Fairchild, who also came to Aloha Stadium as a Rams' quarterback in the 1980s, said, "Obviously the travel is an issue. It is more of an issue, I have always felt, the next week. You just don't want to make that trip back (effect) your preparation and the way you practice for the following game."
In an attempt to soothe coaches' concerns and as a condition of football-only membership for 2012, UH has agreed to pay $150,000-$175,000 in travel costs for each MWC visitor.
Opponents from the Pacific time zone would receive $150,000 while Mountain time zone foes would get $175,000 under terms of the contract.
The figure may be renegotiated annually if flight costs change per a mutually agreed upon index.
As a term of membership in the Big West for most sports other than football, UH will pay travel subsidies but the amount will be about $500 a head in the official travel parties. For example, UH will pay for 32 in baseball, 19 in men's basketball and 21 in women's basketball.
Fairchild said he looks forward to resuming a series with UH that has been dormant since 1997.

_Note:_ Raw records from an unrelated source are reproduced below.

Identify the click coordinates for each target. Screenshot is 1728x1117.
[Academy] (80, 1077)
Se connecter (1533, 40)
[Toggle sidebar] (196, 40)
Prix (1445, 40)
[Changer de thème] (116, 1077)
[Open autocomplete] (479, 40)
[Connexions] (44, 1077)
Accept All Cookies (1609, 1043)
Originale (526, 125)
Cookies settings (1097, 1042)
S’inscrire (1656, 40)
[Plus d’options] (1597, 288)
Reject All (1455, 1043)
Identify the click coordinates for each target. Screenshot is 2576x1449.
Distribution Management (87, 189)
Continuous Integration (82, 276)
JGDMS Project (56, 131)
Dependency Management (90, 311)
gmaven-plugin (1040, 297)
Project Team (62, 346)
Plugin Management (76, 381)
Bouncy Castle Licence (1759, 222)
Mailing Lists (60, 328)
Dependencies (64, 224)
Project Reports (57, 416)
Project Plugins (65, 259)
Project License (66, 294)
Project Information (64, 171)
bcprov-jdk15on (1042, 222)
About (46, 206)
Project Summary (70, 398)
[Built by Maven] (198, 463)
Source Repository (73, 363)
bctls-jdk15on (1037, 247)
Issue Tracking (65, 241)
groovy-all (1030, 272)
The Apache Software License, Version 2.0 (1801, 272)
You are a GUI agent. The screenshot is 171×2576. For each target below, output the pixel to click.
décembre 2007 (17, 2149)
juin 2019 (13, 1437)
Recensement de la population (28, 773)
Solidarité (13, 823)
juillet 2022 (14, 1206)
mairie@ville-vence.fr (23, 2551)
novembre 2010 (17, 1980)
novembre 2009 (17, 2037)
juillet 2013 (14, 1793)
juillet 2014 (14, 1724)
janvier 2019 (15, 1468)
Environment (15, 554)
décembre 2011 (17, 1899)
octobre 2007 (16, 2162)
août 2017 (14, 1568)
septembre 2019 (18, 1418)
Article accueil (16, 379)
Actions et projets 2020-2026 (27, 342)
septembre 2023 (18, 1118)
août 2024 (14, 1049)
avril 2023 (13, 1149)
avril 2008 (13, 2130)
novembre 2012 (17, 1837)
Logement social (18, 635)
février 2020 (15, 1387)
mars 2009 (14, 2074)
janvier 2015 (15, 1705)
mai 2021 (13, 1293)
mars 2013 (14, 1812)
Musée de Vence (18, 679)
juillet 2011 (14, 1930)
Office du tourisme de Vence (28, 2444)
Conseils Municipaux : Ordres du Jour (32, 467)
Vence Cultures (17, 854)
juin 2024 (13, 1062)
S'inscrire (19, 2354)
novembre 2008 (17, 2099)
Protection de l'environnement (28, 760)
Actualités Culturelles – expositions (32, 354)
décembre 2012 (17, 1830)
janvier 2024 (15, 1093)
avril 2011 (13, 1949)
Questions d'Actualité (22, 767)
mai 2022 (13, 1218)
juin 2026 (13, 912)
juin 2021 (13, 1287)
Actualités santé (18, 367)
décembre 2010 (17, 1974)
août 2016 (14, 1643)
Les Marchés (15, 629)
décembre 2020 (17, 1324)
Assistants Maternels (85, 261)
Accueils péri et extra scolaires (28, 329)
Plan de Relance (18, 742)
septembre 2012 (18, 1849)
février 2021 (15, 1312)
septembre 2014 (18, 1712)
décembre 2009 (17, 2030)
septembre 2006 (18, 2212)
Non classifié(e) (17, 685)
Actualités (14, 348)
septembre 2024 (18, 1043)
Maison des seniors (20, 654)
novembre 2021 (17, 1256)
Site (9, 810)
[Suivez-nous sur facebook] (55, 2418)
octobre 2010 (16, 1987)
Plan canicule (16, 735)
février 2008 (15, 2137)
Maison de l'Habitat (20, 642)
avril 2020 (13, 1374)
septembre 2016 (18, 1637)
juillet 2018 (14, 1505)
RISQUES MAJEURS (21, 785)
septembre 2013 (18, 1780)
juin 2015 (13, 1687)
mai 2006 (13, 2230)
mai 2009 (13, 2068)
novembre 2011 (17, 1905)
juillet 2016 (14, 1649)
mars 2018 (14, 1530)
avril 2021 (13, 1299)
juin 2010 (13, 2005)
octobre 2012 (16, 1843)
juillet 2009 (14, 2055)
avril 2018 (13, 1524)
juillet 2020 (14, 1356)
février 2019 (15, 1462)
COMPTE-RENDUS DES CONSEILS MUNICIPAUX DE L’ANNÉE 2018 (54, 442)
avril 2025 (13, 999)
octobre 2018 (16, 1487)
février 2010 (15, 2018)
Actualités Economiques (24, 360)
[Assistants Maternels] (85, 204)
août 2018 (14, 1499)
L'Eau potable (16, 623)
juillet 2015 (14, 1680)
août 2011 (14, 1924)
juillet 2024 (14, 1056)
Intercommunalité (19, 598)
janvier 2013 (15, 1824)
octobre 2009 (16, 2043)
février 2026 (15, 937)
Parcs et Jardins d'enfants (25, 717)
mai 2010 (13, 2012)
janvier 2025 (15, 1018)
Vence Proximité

"I think back, not only as a player but as an assistant (coach) here, and some of the good teams they (the Warriors) have had over there with coach (Dick) Tomey and so forth. I think they'll be a nice addition to the MWC."
Said Long, "I think Hawaii adds to our league like all the teams coming into our conference."
Air Force coach Troy Calhoun, a former Falcons quarterback, said, "I think it (playing in Hawaii) is one of the magnificent experiences that we're able to share educationally with (the players). Being able to go to Pearl Harbor, I always thought, it was a real plus to go play over there."
Boise State, which debuts in the MWC this season, brings its own concerns to league coaches.
"I think they ought to get rid of that blue turf," Long said. "I think it is unfair."